Mahmoud Dicko n’est peut-être pas un saint homme, mais il est un partisan éclairé de son époque et il ne cache pas ses ambitions de contribuer aux mutations vers un Mali nouveau (se ressourçant dans le Mali-Bâ et en rupture avec le Mali-Fitini actuel). Sans jamais les indexer, il a la finesse d’esprit de renvoyer les chefs d’Etat de la CEDEAO aux fondamentaux d’un dialogue complexe. La stupidité des recommandations de l’instance suprême de la CEDEAO devrait rencontrer l’indulgence des peuples de la CEDEAO et des maliens. Le peuple malien effraye beaucoup de satrapes des pays voisins depuis l’inénarrable Conde (dont le 3è mandat relève de la psycho pathologie aigue sévère) au spectaculaire Ouattara (dont les tours de passe-passe n’illusionnent que lui-même), sans oublier Issoufou (anxieux pour l’élection tranquille de son ami Bazoum Mohamed). Quant à notre président Rock Kabore, sa discrétion en cette affaire est salutaire. Cependant, ses actions et itinéraires sont d’une ressemblance si étrange avec IBK qu’il devrait activement œuvrer à puiser des ressources au plus profond de lui afin de s’éloigner au plus vite du profil du susnommé IBK.

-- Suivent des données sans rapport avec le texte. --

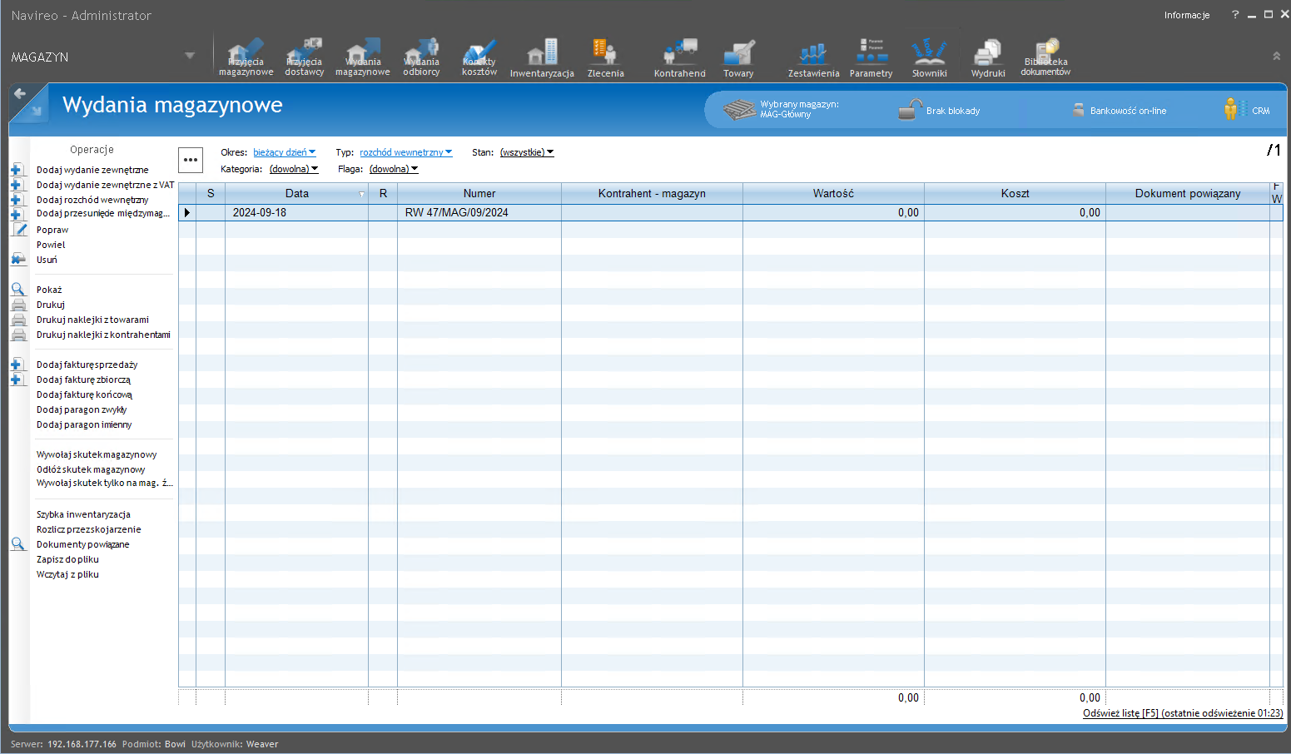The height and width of the screenshot is (754, 1291).
Task: Open Biblioteka dokumentów icon
Action: 1045,57
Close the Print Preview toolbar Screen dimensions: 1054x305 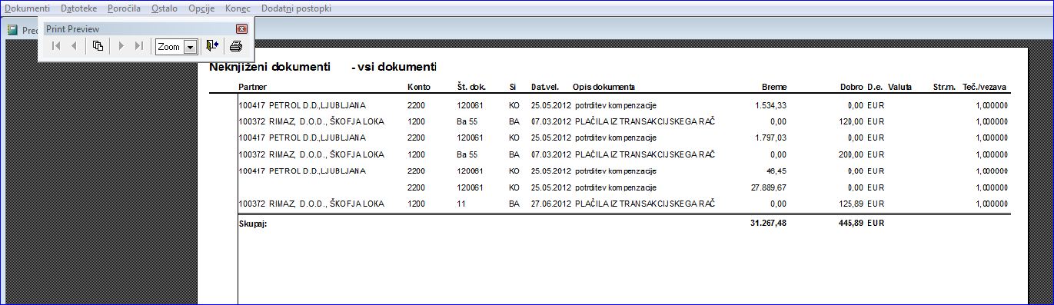[x=241, y=28]
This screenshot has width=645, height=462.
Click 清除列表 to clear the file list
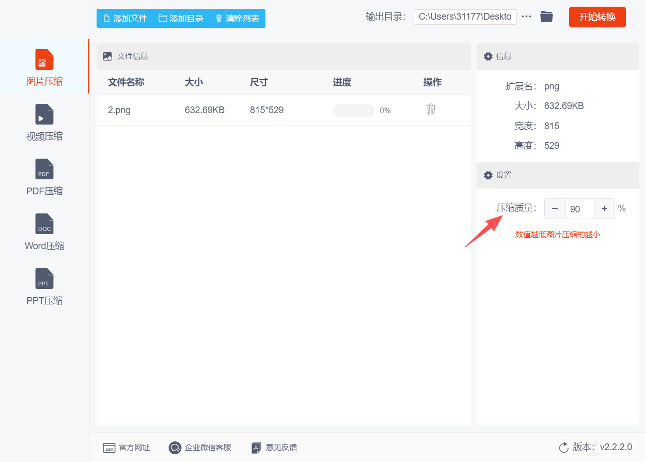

Enfin, je note que le must de la subtilité chez Dicko est de dire à IBK : si tu crois que tu as fait le maximum que tu pouvais et que des maliens peuvent faire mieux que toi, alors c’est toi qui devrait en tirer les conséquences. Ce message très fort émanant de l’un des anciens marabouts de IBK vaut son pesant d’or.